Independent power producers (IPPs) have urged the government that power production should be based on merit order; cheaper source first criteria, to bridge the gap between supply and demand, while keeping circular debt at bay.

Sources in the IPPs advisory committee said that the interim government should provide gas supply to power producers having high efficiency to generate maximum electricity, which was in fact, a simpler formula to produce optimal power against limited gas supply. Furthermore, fuel supplies should be ensured based on merit order to generate cheaper energy at the maximum level.

The authorities did not use these IPPs at their full capacity and made Gencos run at full capacity, thus inflicting a huge loss on account of efficiency and consuming more fuel to generate as much power as IPPs would have made with less fuel.
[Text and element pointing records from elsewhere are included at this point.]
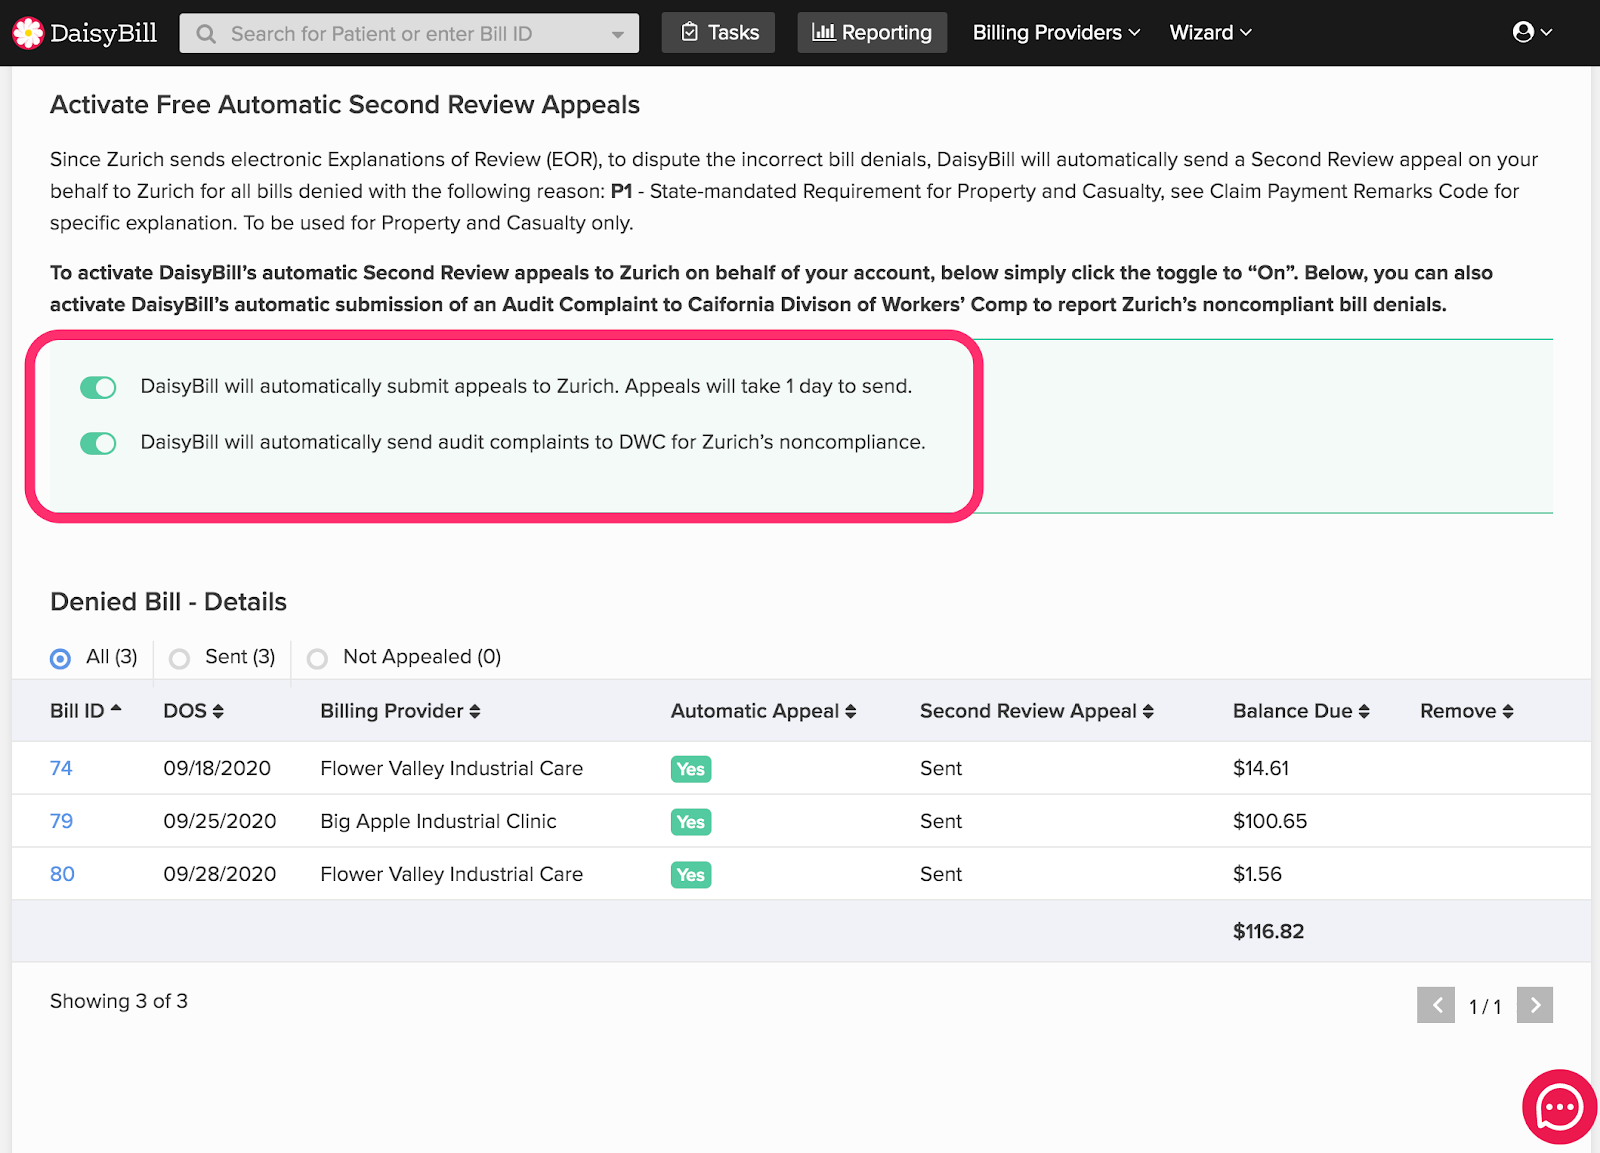Image resolution: width=1600 pixels, height=1153 pixels.
Task: Select the Not Appealed (0) radio filter
Action: click(x=317, y=658)
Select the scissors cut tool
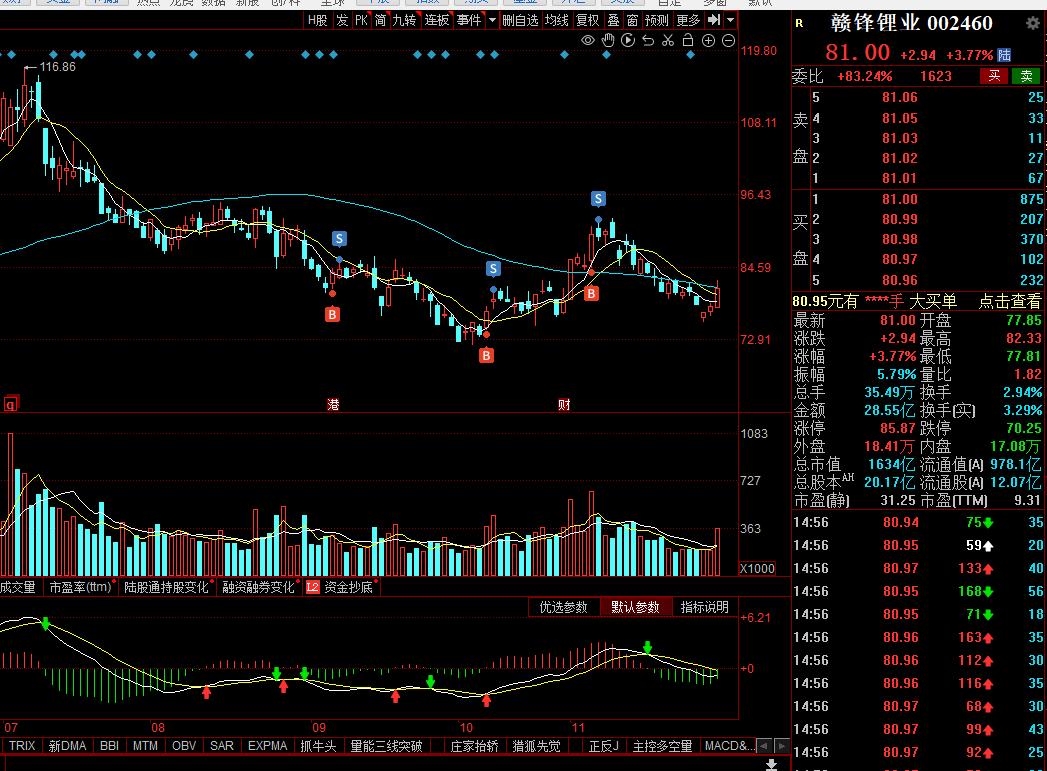This screenshot has width=1047, height=771. click(x=668, y=40)
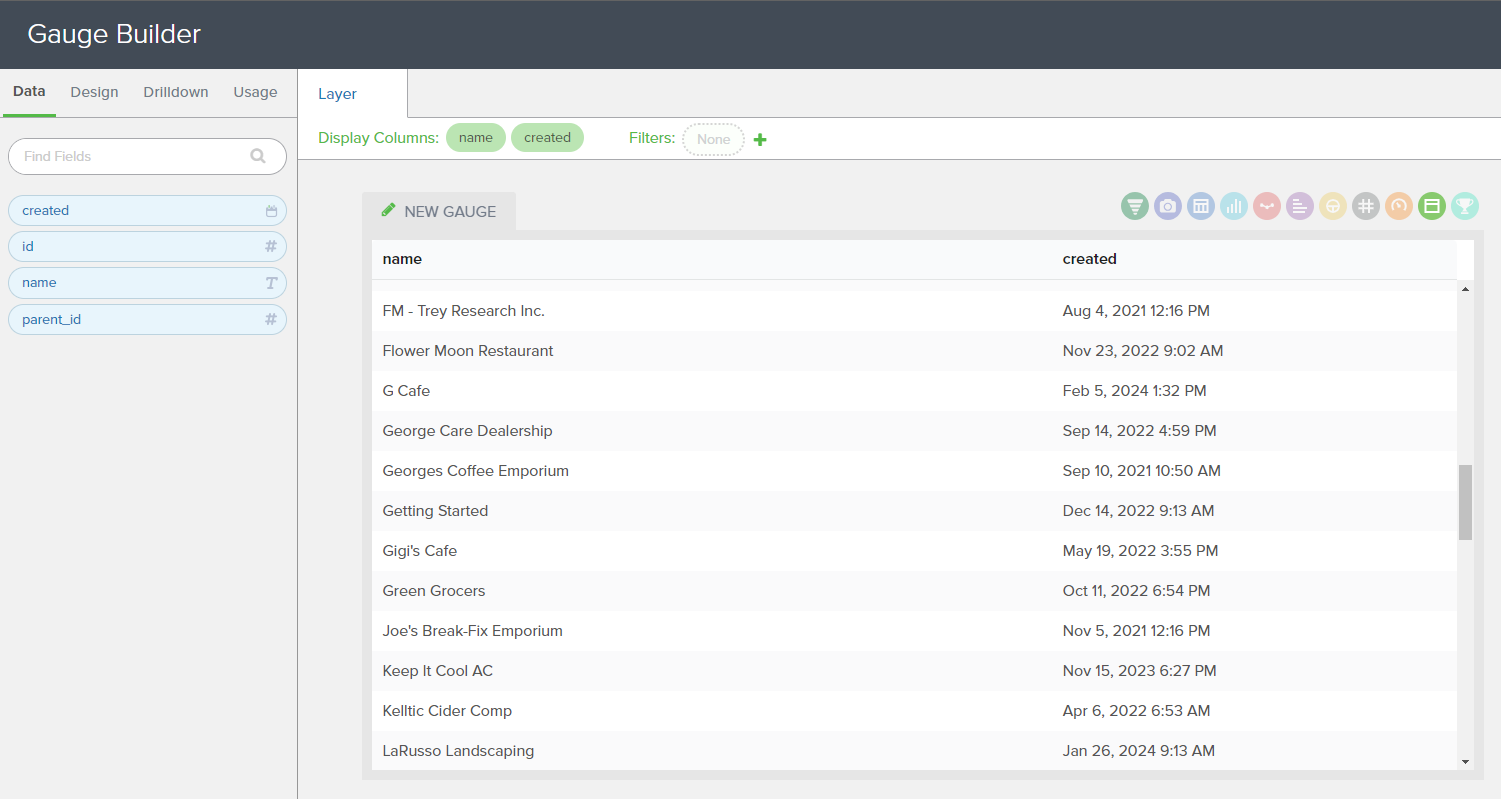The height and width of the screenshot is (799, 1501).
Task: Click the table scrollbar down arrow
Action: tap(1465, 762)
The IPPs’ unit fuel cost under the 2002 policy on furnace-based power plants stood at Rs14.095 against Rs21.04 of Gencos, which could have saved Rs6.94 per unit from January to September last year. The savings on gas-based plants was calculated at Rs2.36 per unit, which was never availed by the government.

Similarly, if gas is supplied to power producers having less capacity to generate electricity, it would be wasted, sources added.

“If done efficiently, this would not only contain the ballooning circular debt that has reached an alarming level of Rs872 billion, but would also provide relief to power producers on temporary basis by increasing their productivity through timely payments as well as ensuring uninterrupted electricity supply to different industries,” CEO of an IPP said.

He added that the interim government should ensure maximum recovery of charges against billing to prevent the energy sector from facing further financial losses.

“Circular debt is piling up constantly, but if the recovery system is tightened, which is possible by a neutral government, the non-payment of dues could be contained,” he said.

“These measures would help the interim government to reduce hours of power outages by 30 to 35 percent in the short run.”